Liwa, Pak Liwa
EEHH, menemukan Liwa dan Pak Liwa dalam Madjalah Merdeka terbitan 1964 dari kumpulan kliping Volume 17, Edisi 27–52.

Sebuah tulisan berjudul “Mandjau Muli” berkisah tentang pacaran ala bujang-gadis di Liwa, Lampung Barat.
Petikannya: “Dalam kesempatan ini penulispun akan menjadjikan sekelumit tentang adat istiadat dari daerah Lampung. Tetapi Lampung jang penulis maksud adalah daerah Lampung Barat.
….
Sebab segala sesuatunja harus dilakukan diwaktu malam.
Bila seorang pemuda mulai merasa terpikat dengan seorang gadis, maka mula2 sipemuda harus mengetahui tempat rumah gadis itu. Setelah rumah gadis itu diketahui harus pula diketahui letak tempat tidur sigadis dalam rumah itu. Apabila kamar tidur sigadis telah diketahui….”
Bisa diduga penulis artikel ini mendeskripsikan setekut atau ada juga yang menyebutnya sesiah antara meranai (pemuda) dan muli (gadis). Si gadis tetap di kamarnya, sedang si pemuda berada di luar dibatasi oleh dinding rumah. Bercakap-cakap, berbalas pantun seperti berbisik-bisik.

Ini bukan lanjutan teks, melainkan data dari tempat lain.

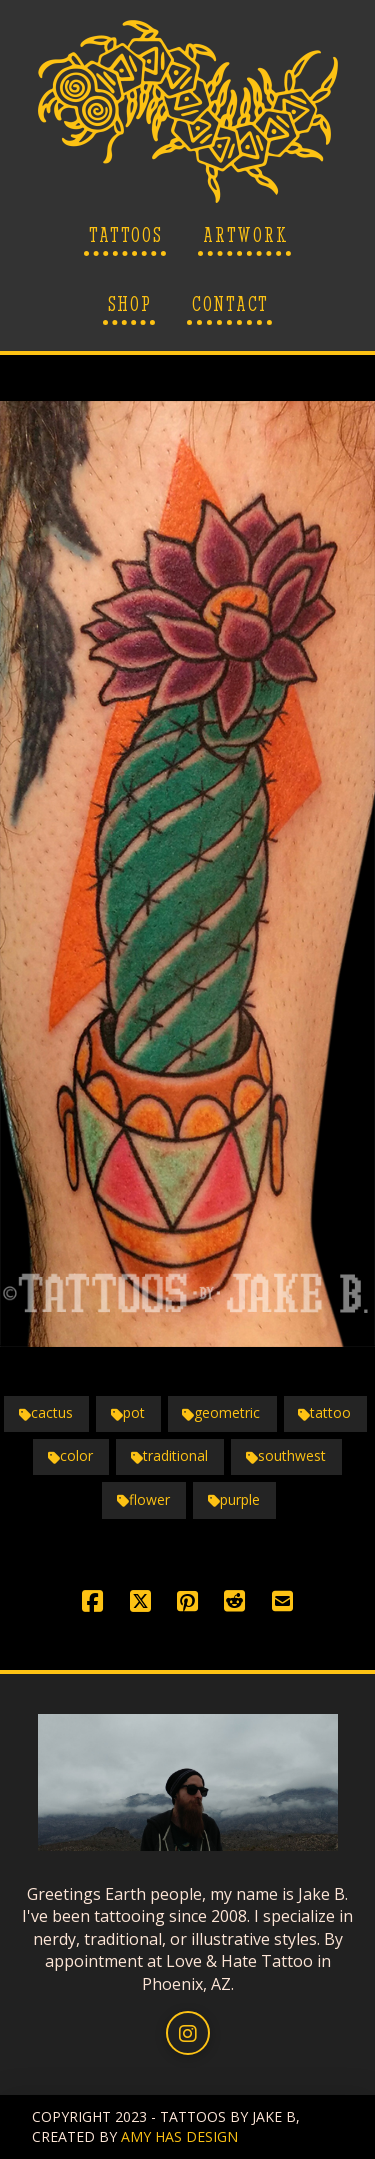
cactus (46, 1412)
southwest (286, 1455)
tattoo (324, 1412)
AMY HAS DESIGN (179, 2136)
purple (234, 1499)
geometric (221, 1412)
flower (143, 1499)
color (70, 1455)
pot (128, 1412)
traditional (169, 1455)
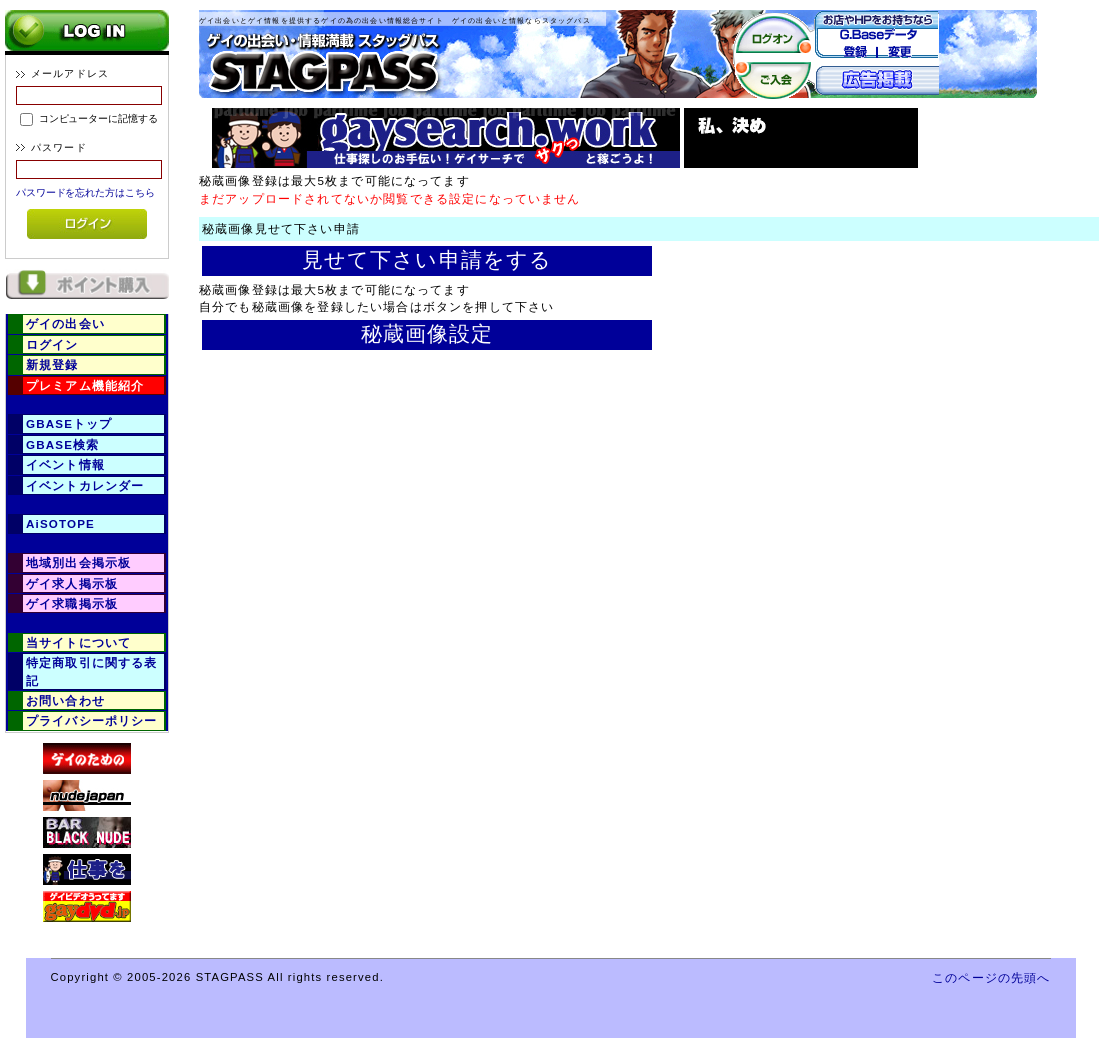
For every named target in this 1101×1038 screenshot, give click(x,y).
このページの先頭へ (991, 977)
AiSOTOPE (60, 523)
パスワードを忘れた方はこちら (85, 192)
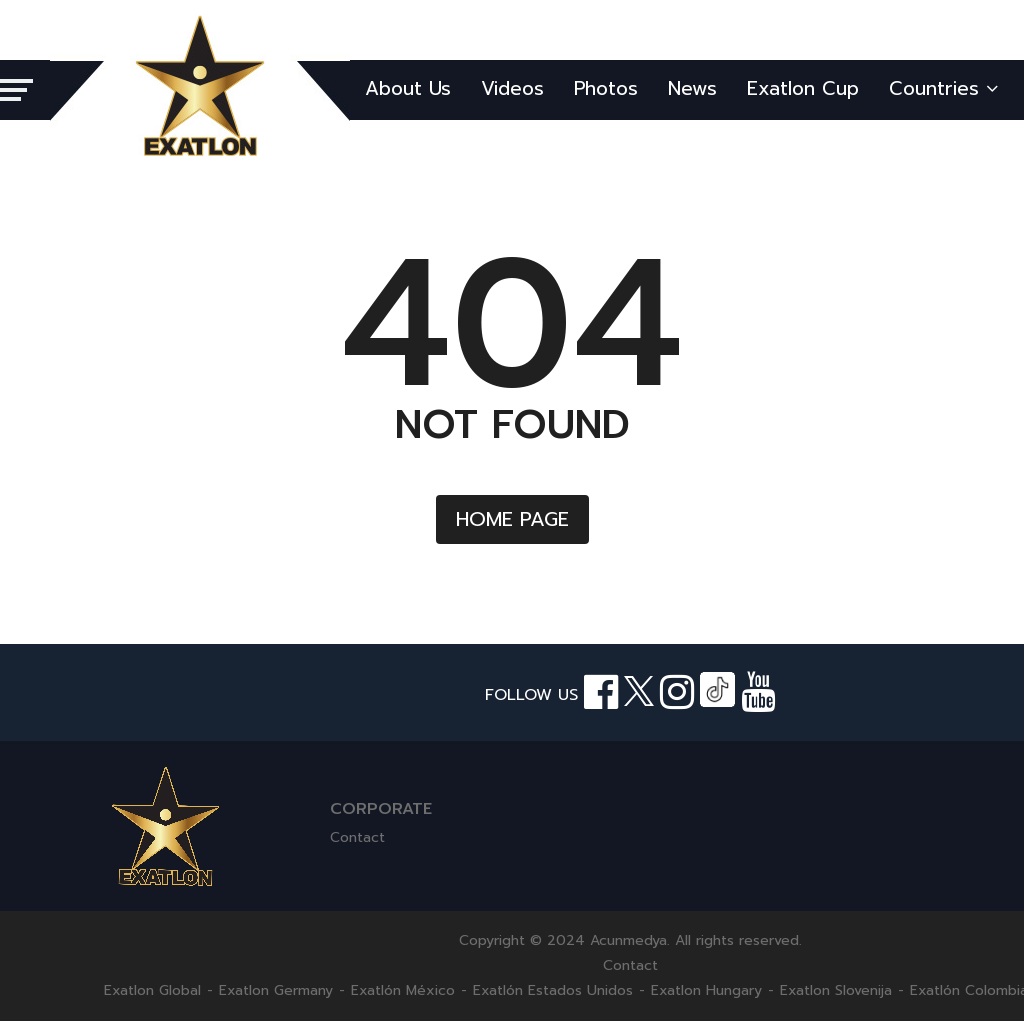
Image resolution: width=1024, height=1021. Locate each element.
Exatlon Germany (276, 991)
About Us (408, 88)
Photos (606, 88)
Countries (943, 88)
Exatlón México (403, 991)
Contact (357, 837)
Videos (512, 88)
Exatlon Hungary (706, 991)
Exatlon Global (152, 991)
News (692, 88)
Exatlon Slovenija (836, 991)
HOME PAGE (512, 519)
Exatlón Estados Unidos (553, 991)
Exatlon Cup (803, 88)
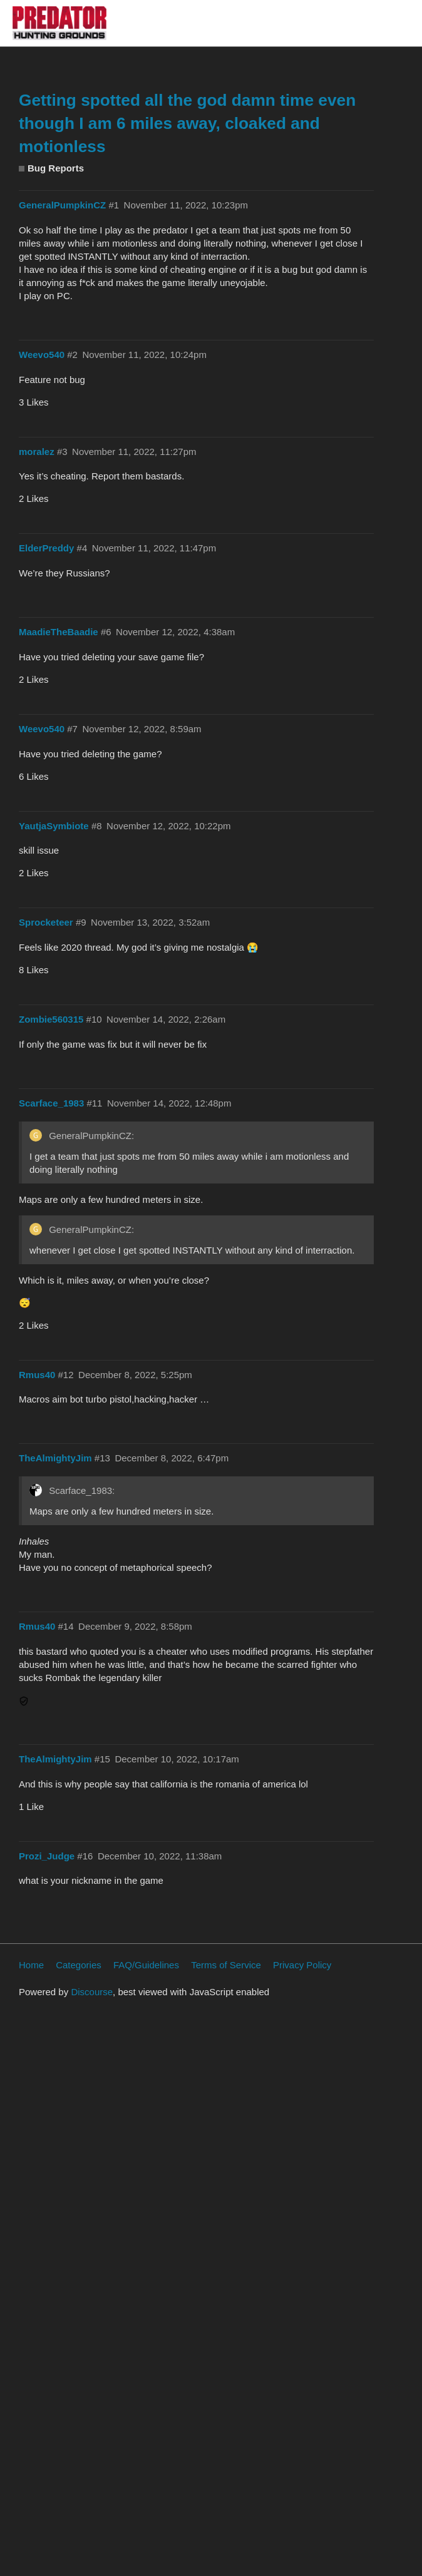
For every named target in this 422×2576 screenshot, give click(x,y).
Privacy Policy (302, 1965)
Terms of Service (226, 1965)
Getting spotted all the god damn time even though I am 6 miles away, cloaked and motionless (187, 123)
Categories (78, 1965)
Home (31, 1965)
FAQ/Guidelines (146, 1965)
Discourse (92, 1991)
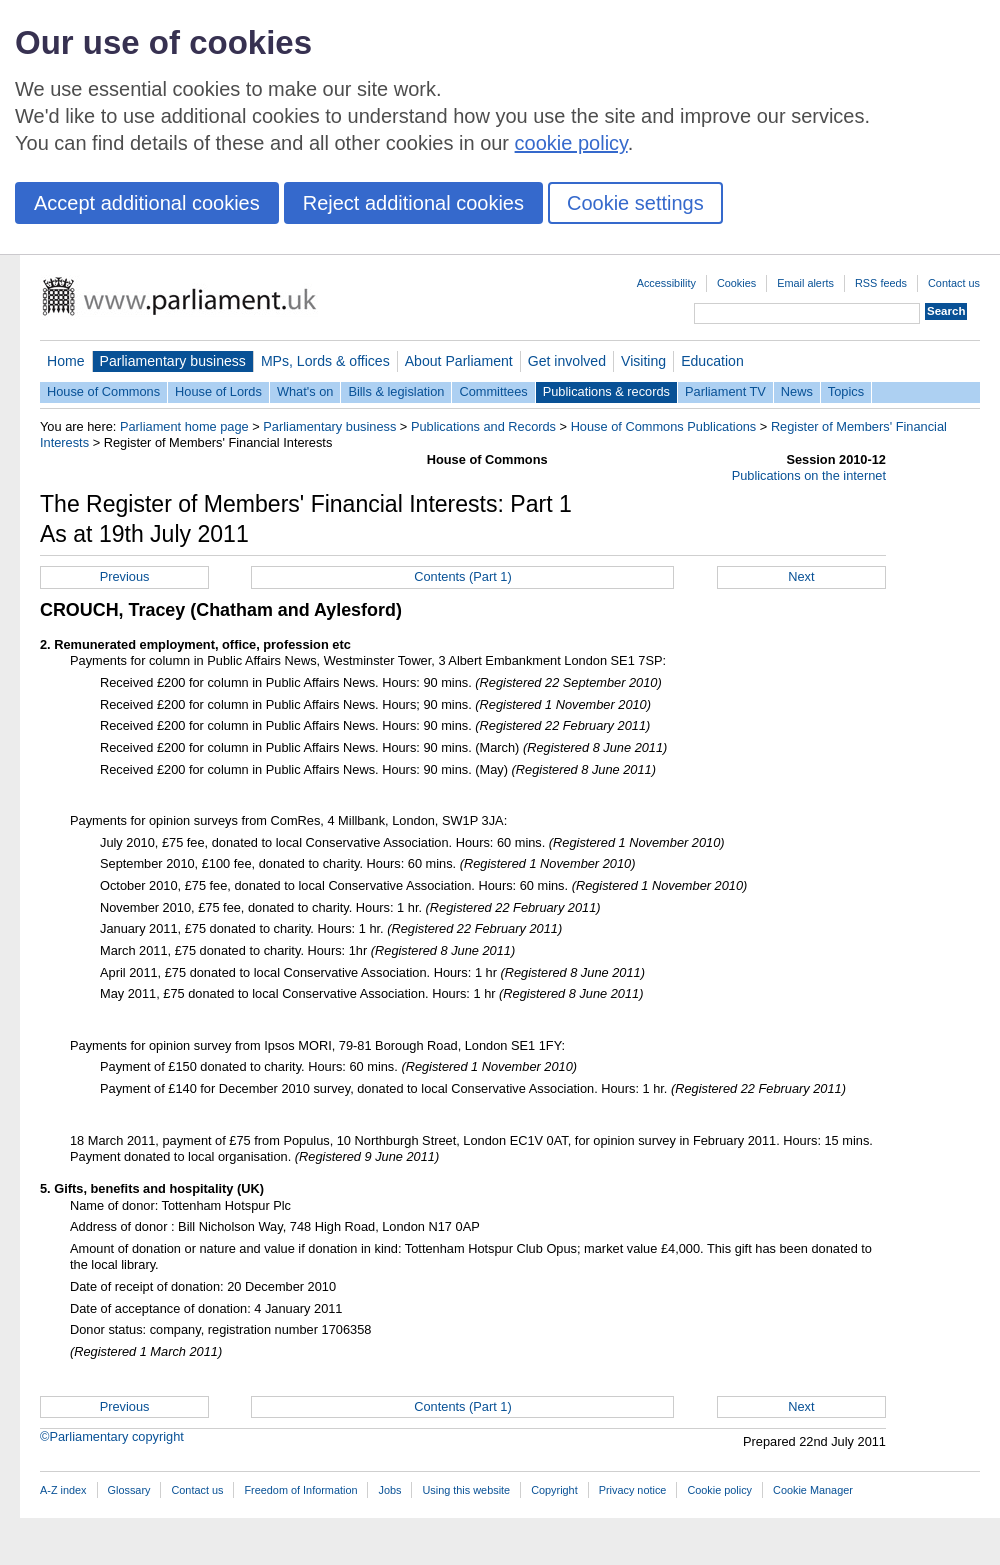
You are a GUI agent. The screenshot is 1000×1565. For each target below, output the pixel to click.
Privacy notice (633, 1490)
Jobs (389, 1490)
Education (712, 361)
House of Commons (103, 391)
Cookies (736, 283)
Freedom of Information (300, 1490)
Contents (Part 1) (462, 576)
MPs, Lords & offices (325, 361)
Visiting (643, 361)
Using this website (466, 1490)
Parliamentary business (173, 361)
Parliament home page (184, 426)
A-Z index (63, 1490)
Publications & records (606, 391)
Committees (493, 391)
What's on (305, 391)
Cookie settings (635, 203)
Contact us (954, 283)
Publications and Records (483, 426)
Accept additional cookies (147, 203)
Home (66, 361)
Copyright (554, 1490)
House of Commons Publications (664, 426)
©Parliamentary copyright (112, 1436)
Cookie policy (719, 1490)
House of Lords (218, 391)
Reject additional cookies (413, 203)
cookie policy (571, 143)
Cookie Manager (813, 1490)
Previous (125, 576)
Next (801, 576)
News (797, 391)
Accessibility (666, 283)
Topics (846, 391)
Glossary (129, 1490)
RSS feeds (881, 283)
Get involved (567, 361)
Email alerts (805, 283)
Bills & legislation (396, 391)
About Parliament (459, 361)
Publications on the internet (809, 475)
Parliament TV (725, 391)
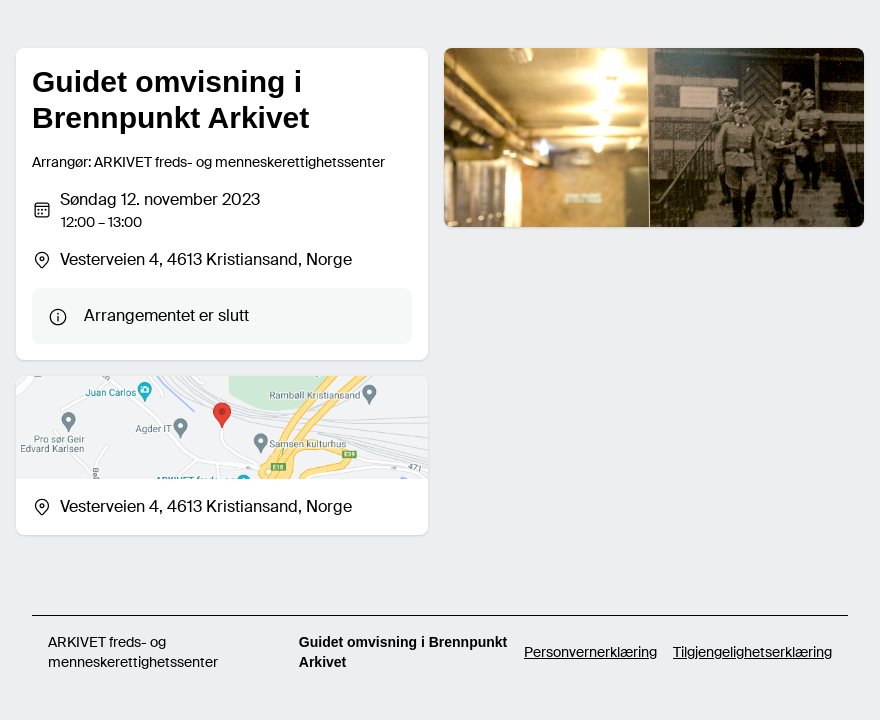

Dua tulisan lain seperti tulisan kolom dengan nama rubrik “Kopi Manis” yang salah satunya berjudul “Kudjawab Sadja”. Menariknya tokoh yang disebut di dalam kolom ini bernama Pak Liwa, Bu Liwa, nenek Liah, dan Tono, adik Bu Liwa.
Sayang saya tidak bisa membaca utuh artikel-artikel ini. Hanya penggalan-penggalan saja. Tapi yang jelas, tulisan-tulisan ini semakin membuat saya tambah kangen dengan Liwa, tanah kelahiran saya.